___ DOCUMENTTEKST ___

Afijn, die yoghurt had ik niet nodig voor de paella die ik wilde maken. Ik had wel nodig: kip (hadden ze niet (behalve in gemarineerde barbecue-vorm) en ik ging er – zo bleek later - ten onrechte van uit dat ik dan misschien nog wel een paar filets in de vriezer had, uiteindelijk vervangen door varkensfilets), peterselie (hadden ze niet, heb ik vervangen door koriander die ik nog wél diepgevroren had) en 2 bakjes grote garnalen met staart (er was nog 1 bakje).
Ondanks al deze aanpassingen werd de paella heerlijk! Wat een geweldig recept! Want stel je voor dat ik wél alle juiste artikelen had kunnen bemachtigen… dan was het misschien nóg lekkerder geworden!

___

TE VOLTOOIEN TAAK
Beantwoord de volgende vragen over de tekst over de paella:
(a) Door welk kruid werd de peterselie vervangen?
(b) Hoeveel bakjes grote garnalen met staart waren er nog?
(c) Met welk woord beschrijft de schrijver hoe de paella uiteindelijk werd?

___ OPGESLAGEN GEGEVENS ___

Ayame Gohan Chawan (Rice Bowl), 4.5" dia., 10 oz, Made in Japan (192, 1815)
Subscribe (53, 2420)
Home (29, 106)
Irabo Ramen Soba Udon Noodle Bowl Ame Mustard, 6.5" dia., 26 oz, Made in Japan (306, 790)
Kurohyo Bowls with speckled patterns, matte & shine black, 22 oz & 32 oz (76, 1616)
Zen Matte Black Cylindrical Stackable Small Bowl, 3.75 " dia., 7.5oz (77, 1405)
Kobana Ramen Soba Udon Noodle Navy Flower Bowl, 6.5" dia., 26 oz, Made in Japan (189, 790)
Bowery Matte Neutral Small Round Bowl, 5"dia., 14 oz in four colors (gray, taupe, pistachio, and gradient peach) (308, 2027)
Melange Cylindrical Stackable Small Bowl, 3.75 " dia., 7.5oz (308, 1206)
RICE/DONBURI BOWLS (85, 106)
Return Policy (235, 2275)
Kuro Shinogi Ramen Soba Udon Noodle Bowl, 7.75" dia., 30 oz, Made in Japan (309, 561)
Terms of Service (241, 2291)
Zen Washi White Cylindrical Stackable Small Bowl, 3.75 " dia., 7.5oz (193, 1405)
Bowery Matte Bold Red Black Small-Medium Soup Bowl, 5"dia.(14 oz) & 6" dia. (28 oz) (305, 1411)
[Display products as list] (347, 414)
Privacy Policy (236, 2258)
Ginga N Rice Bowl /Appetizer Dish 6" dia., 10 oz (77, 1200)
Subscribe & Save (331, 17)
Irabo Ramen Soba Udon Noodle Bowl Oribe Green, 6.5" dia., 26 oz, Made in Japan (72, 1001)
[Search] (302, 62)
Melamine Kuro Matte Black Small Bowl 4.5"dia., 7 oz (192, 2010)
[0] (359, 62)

___

OPLOSSING
(a) Door koriander, die nog diepgevroren aanwezig was.
(b) Er was nog één bakje.
(c) Heerlijk.